Au-delà du soutien de Daines, Don Jr. a utilisé son podcast et ses millions d’auditeurs pour pousser à ce qui apparaît aujourd’hui comme sa principale réussite : faire de J. D. Vance, jusqu’alors une figure montant mais relativement inconnue du GOP auprès des électeurs, un républicain d’envergure nationale — qui pourrait potentiellement prendre le relais de Trump en 2029.

  • Sur Triggered et ses réseaux sociaux, Vance était constamment mis en avant et révéré par Don Jr. au cours de la campagne, attirant l’attention de Trump et des cadres du parti de la génération de son père. Vance n’a que 7 ans d’écart avec Don Jr., contre 38 avec Donald Trump.
  • Aux côtés de Tucker Carlson et de Howard Lutnick, l’un des principaux donateurs de Trump désigné pour occuper le poste de secrétaire au Commerce, Don Jr. a mené une opération de lobbying visant à placer Vance sur le ticket présidentiel aux côtés de son père.
  • Toujours dans cette volonté de vouloir construire un « banc MAGA », Don Jr. est également à l’origine de l’ascension de Robert F. Kennedy Jr., Tulsi Gabbard et Matt Gaetz au sein du premier cercle de Donald Trump. Au-delà de postes de cabinet, l’aîné du président-élu a joué un rôle de faiseur de rois pour les élections au Congrès, notamment en soutenant Jim Banks, Tim Sheehy ou Bernie Moreno 4.

Âgé de 47 ans, il est beaucoup plus préoccupé par l’héritage que laissera son père que ne semble l’être Donald Trump lui-même. Dans un entretien accordé au New York Times en juillet, il déclare : « Mon rôle le plus important est de m’assurer que nous avons un programme “America First”, un programme “MAGA” pour l’avenir […]. Pour qu’après le second mandat de mon père, le Parti républicain ne revienne pas au bellicisme néoconservateur que nous avons connu, qu’il ne recommence pas à oublier les Américains de la classe ouvrière » 5.

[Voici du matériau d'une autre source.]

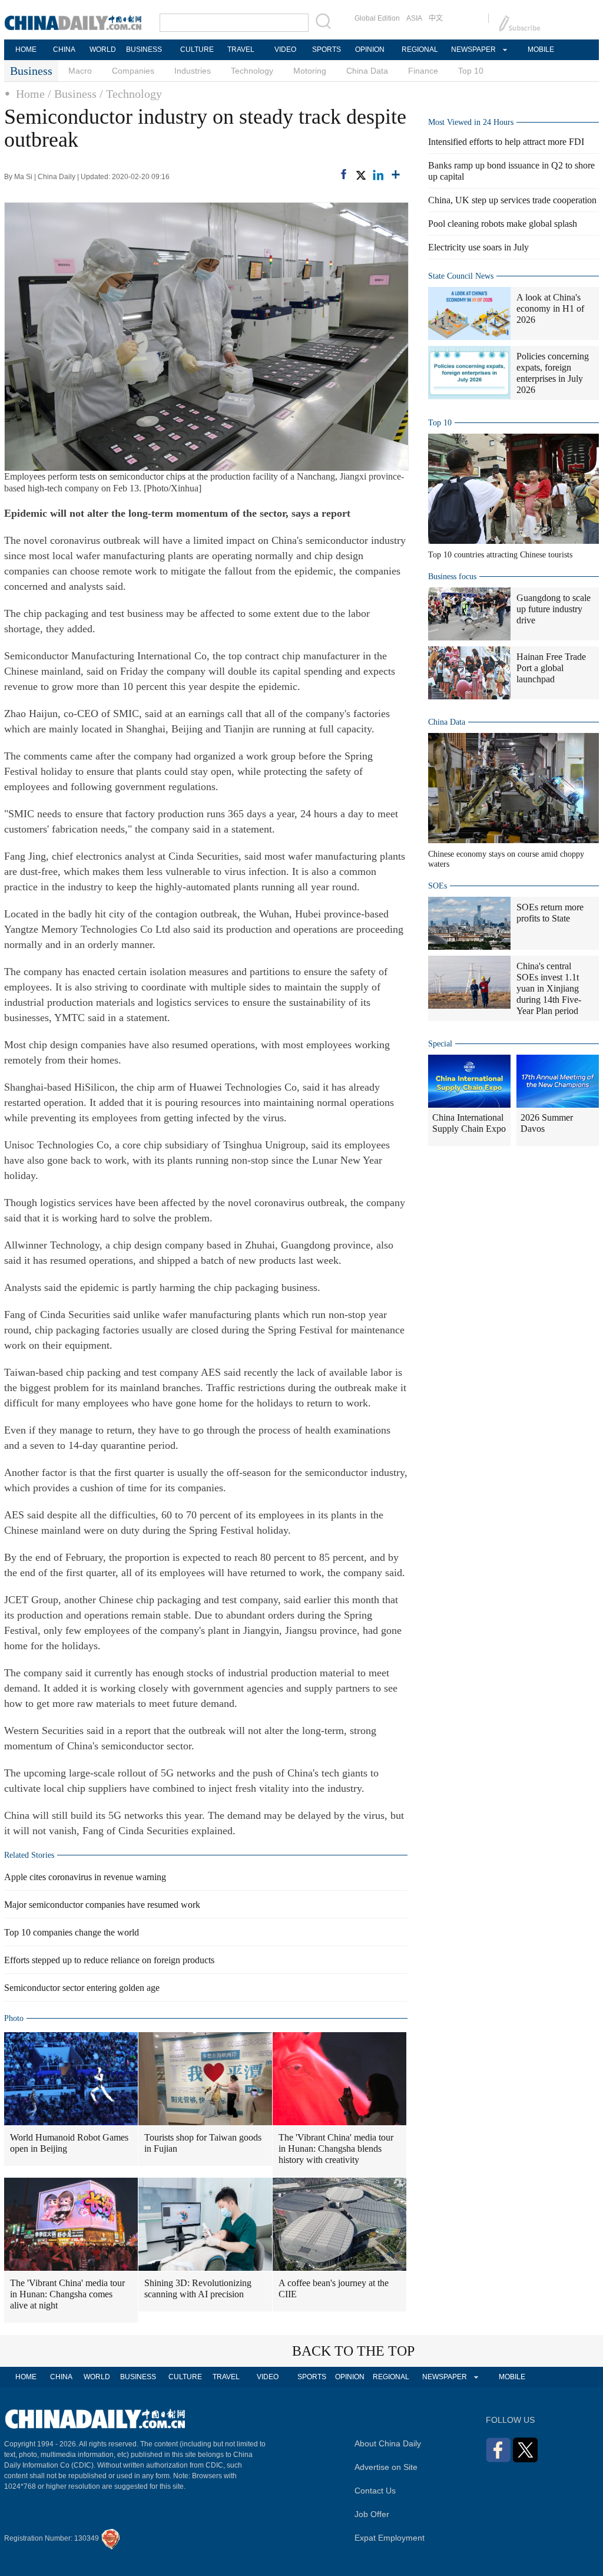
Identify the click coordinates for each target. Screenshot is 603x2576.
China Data (367, 70)
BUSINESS (144, 49)
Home (30, 93)
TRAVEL (240, 49)
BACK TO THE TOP (353, 2351)
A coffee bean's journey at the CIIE (334, 2288)
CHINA (64, 49)
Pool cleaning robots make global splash (502, 224)
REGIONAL (420, 49)
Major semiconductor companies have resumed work (102, 1905)
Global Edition (377, 18)
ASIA (414, 18)
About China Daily (387, 2443)
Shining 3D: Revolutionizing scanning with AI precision (197, 2288)
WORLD (103, 49)
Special (440, 1043)
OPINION (370, 49)
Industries (192, 70)
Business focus (452, 576)
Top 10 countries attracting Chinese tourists (500, 554)
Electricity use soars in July (478, 247)
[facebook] (344, 174)
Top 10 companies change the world (71, 1932)
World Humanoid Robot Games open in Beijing (69, 2143)
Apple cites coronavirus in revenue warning (85, 1877)
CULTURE (197, 49)
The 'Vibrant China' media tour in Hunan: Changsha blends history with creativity (336, 2148)
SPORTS (326, 49)
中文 (436, 18)
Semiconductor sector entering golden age (82, 1988)
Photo (14, 2018)
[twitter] (360, 175)
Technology (252, 70)
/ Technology (131, 93)
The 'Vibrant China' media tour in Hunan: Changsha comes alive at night (67, 2294)
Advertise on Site (386, 2467)
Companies (133, 70)
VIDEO (285, 49)
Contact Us (375, 2490)
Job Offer (371, 2514)
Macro (80, 70)
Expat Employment (389, 2537)
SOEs (437, 885)
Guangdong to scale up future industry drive (553, 609)
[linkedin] (378, 175)
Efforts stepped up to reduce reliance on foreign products (109, 1960)
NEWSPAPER (473, 49)
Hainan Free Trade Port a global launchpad (551, 668)
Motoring (309, 70)
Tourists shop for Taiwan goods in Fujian (202, 2143)
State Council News (460, 276)
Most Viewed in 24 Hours (470, 122)
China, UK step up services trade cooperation (512, 200)
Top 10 (470, 70)
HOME (26, 49)
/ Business (72, 93)
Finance (423, 70)
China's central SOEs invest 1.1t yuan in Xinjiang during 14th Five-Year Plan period (548, 988)
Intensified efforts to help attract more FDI (506, 142)
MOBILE (541, 49)
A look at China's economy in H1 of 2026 (550, 308)
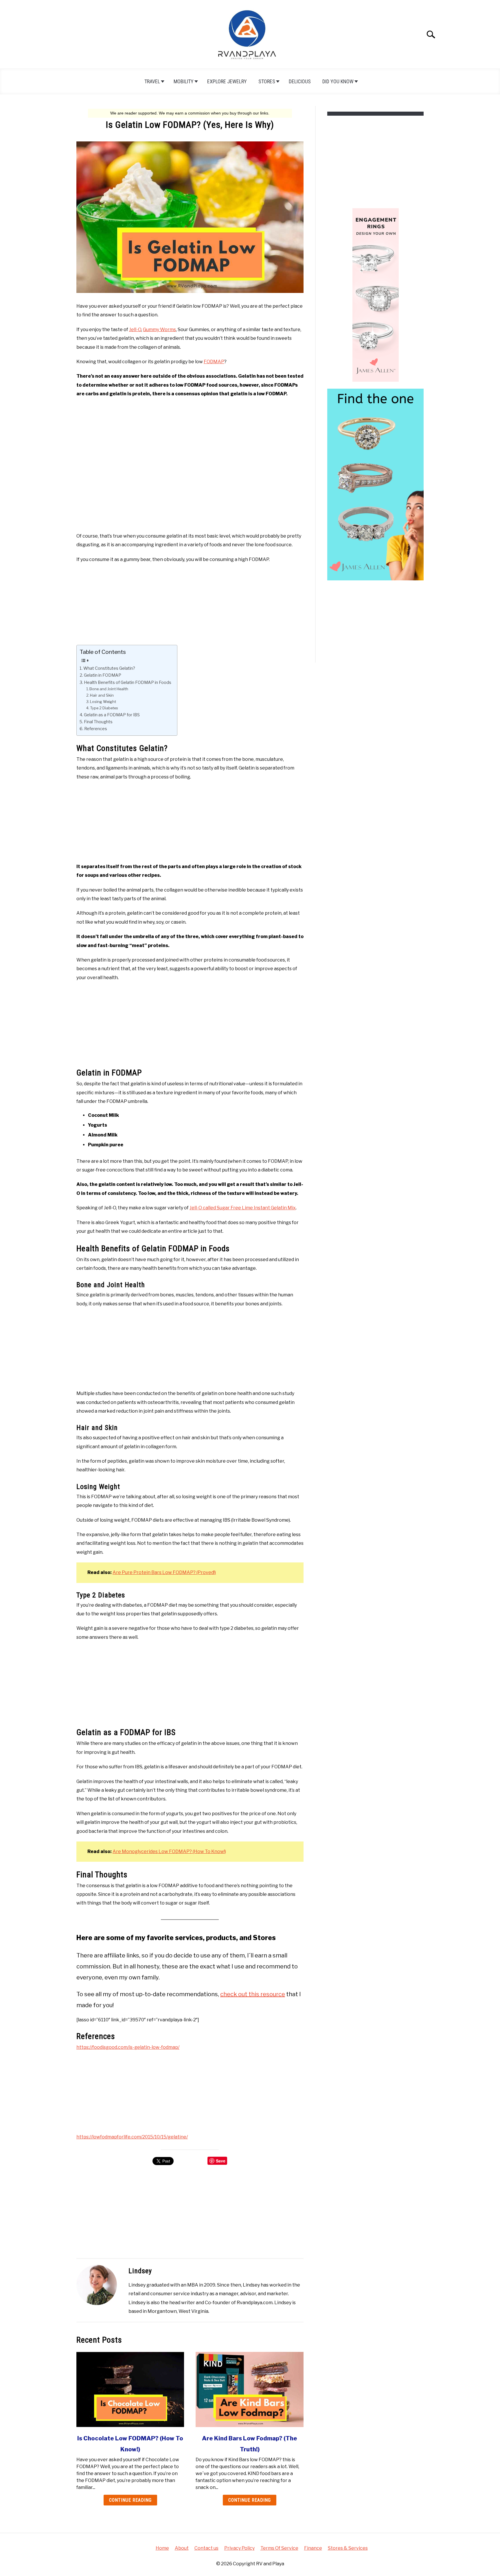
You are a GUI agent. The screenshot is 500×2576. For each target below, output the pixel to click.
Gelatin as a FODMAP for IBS (112, 714)
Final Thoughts (98, 721)
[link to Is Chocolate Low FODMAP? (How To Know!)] (130, 2389)
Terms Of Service (279, 2548)
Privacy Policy (239, 2548)
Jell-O (135, 329)
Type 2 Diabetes (104, 708)
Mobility (184, 81)
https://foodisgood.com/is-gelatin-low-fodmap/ (127, 2047)
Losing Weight (103, 701)
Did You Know (338, 81)
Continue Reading (130, 2500)
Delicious (300, 81)
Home (162, 2548)
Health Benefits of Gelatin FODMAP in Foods (127, 682)
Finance (313, 2548)
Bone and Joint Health (108, 689)
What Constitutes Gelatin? (109, 668)
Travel (152, 81)
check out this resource (252, 1994)
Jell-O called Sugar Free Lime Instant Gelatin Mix (243, 1208)
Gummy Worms (159, 329)
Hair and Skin (102, 695)
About (182, 2548)
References (95, 728)
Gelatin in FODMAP (102, 675)
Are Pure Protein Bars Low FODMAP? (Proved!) (164, 1572)
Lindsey (140, 2271)
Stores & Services (348, 2548)
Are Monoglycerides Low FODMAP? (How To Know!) (169, 1851)
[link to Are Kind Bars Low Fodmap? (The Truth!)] (249, 2389)
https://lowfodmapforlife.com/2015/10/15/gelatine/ (132, 2137)
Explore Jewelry (227, 81)
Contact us (206, 2548)
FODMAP (214, 361)
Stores (266, 81)
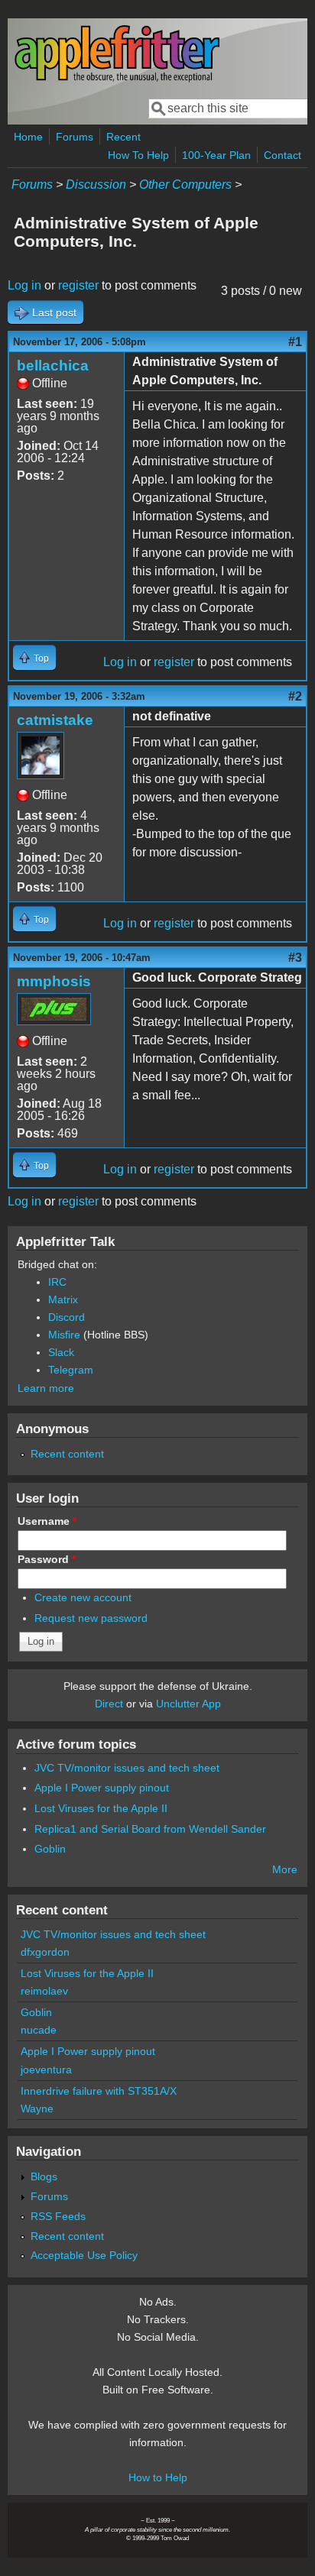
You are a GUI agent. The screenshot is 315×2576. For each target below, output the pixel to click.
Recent (123, 137)
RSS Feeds (58, 2216)
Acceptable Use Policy (84, 2255)
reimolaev (44, 1991)
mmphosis (54, 981)
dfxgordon (45, 1952)
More (284, 1869)
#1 (295, 341)
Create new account (83, 1597)
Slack (61, 1352)
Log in (24, 285)
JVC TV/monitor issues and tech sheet (126, 1768)
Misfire (64, 1334)
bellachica (53, 366)
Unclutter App (188, 1703)
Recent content (67, 1454)
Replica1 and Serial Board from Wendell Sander (150, 1829)
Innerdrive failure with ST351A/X (99, 2091)
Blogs (44, 2176)
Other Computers (185, 184)
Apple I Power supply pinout (101, 1788)
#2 (295, 696)
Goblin (50, 1849)
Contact (282, 155)
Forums (74, 137)
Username (47, 1521)
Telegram (70, 1370)
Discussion (96, 184)
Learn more (46, 1388)
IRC (57, 1282)
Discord (66, 1317)
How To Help (138, 155)
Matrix (63, 1299)
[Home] (117, 79)
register (78, 285)
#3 (295, 957)
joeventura (46, 2069)
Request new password (91, 1618)
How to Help (157, 2477)
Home (28, 137)
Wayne (37, 2108)
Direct (109, 1703)
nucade (39, 2030)
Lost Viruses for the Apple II (100, 1808)
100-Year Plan (216, 155)
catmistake (55, 720)
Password (47, 1559)
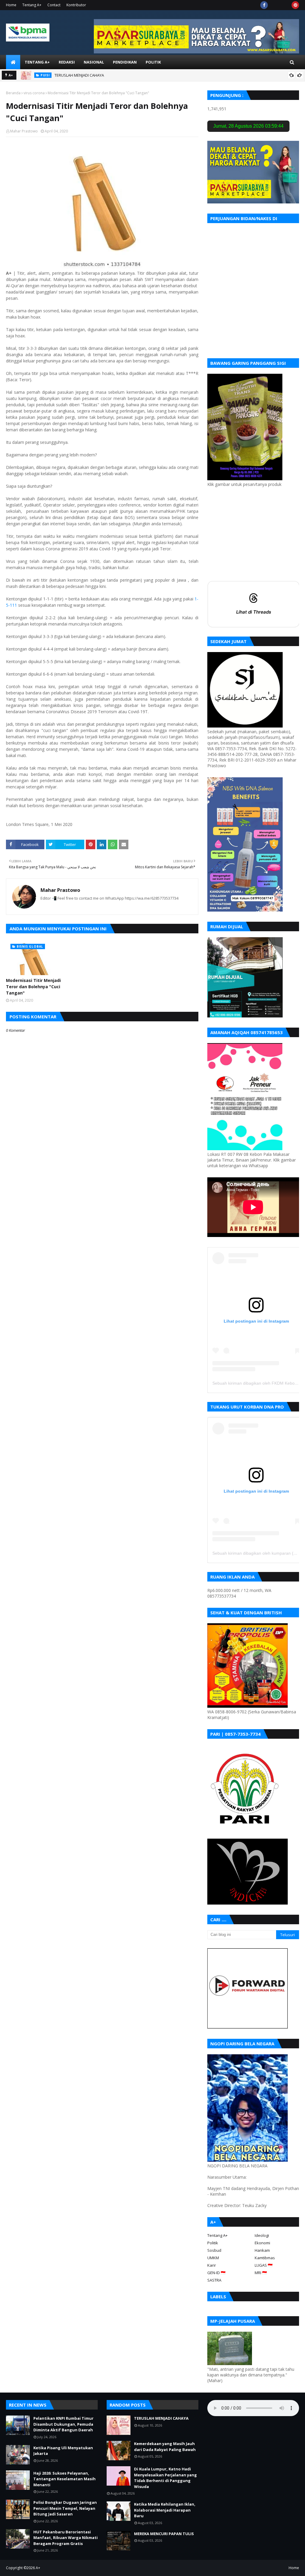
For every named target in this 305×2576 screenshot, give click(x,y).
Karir (211, 2265)
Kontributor (76, 4)
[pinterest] (295, 5)
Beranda (13, 92)
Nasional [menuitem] (94, 62)
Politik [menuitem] (153, 62)
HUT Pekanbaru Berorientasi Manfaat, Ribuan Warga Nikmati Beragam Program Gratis (65, 2537)
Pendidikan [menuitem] (125, 62)
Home (11, 4)
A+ (38, 2567)
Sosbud (214, 2250)
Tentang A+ (31, 4)
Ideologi (262, 2235)
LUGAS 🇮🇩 (264, 2265)
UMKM (213, 2257)
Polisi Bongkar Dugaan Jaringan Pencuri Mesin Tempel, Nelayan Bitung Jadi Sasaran (65, 2508)
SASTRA (214, 2280)
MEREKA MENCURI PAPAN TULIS (164, 2533)
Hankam (262, 2250)
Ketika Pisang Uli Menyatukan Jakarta (63, 2450)
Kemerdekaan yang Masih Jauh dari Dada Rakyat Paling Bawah (165, 2446)
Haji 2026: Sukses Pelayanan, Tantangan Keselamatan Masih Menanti (64, 2478)
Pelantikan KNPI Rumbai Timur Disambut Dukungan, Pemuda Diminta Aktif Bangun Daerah (63, 2424)
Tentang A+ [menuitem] (37, 62)
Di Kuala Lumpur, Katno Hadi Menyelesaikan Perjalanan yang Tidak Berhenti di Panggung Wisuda (165, 2477)
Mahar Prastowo (24, 131)
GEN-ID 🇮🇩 (216, 2272)
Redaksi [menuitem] (67, 62)
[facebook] (264, 5)
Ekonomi (262, 2242)
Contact (53, 4)
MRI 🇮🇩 (261, 2272)
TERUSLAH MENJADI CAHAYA (79, 75)
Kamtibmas (265, 2257)
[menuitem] (13, 62)
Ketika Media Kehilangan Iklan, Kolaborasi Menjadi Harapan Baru (164, 2509)
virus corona (34, 92)
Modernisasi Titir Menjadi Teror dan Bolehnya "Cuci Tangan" (33, 986)
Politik (212, 2242)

  • L’exposition médiatique mondiale dont Don Jr. a bénéficié lors de sa « visite » au Groenland, au moment où son père disait ne pas exclure d’utiliser la force pour annexer le territoire danois, est relativement inhabituelle pour le fils aîné du 47e président.
  • À Nuuk, il était notamment accompagné de Charlie Kirk, le fondateur de l’organisation conservatrice Turning Point USA et l’ancien assistant personnel de Don Jr., qui l’avait suivi lors de la campagne de 2016.
  • Kirk fait partie de cette nouvelle génération trumpiste qui a contribué à mobiliser l’électorat blanc, masculin et peu ou pas éduqué ayant porté de nouveau Trump à la présidence, notamment lors de sa tournée des campus intitulée : « You’re Being Brainwashed Tour ».

Comme son père, Don Jr. connaît l’importance de l’exposition médiatique et aime « troller » ses adversaires politiques et les médias traditionnels. Il sait également que les images tiennent une place plus importante que la réalité sur les réseaux sociaux — selon les médias danois, certains protagonistes portant des casquettes MAGA à Nuuk lors de la visite de Don Jr. seraient en réalité des sans-abris et personnes vulnérables à qui un repas aurait été promis en échange de leur apparition aux côtés du fils de Trump 6.

Sources
  1. Publication sur X (Twitter) de Donald Trump Jr., 20 septembre 2016.
  2. Eliza Relman, « Donald Trump Jr. shared a racist tweet about Kamala Harris and then deleted it after it went viral, fanning the flames of a new ‘birther’ conspiracy », Business Insider, 29 juin 2019.
  3. Molly Ball, « How Donald Trump Jr. Became the Crown Prince of MAGA World », The Wall Street Journal, 6 octobre 2024.
  4. Jason Zengerle, « Don Jr. Is Making Plans », The New York Times Magazine, 25 octobre 2024.
  5. Shane Goldmacher, « Donald Trump Jr. Is Building a ‘MAGA Bench.’ J.D. Vance Is Just the Start. », The New York Times, 17 juillet 2024.
  6. Jakob Slyngborg Trolle, « Kilder til DR : Trumps folk ‘bestak’ hjemløse og socialt udsatte med hotelmiddag for at lege Trump-støtter », DR, 9 janvier 2025.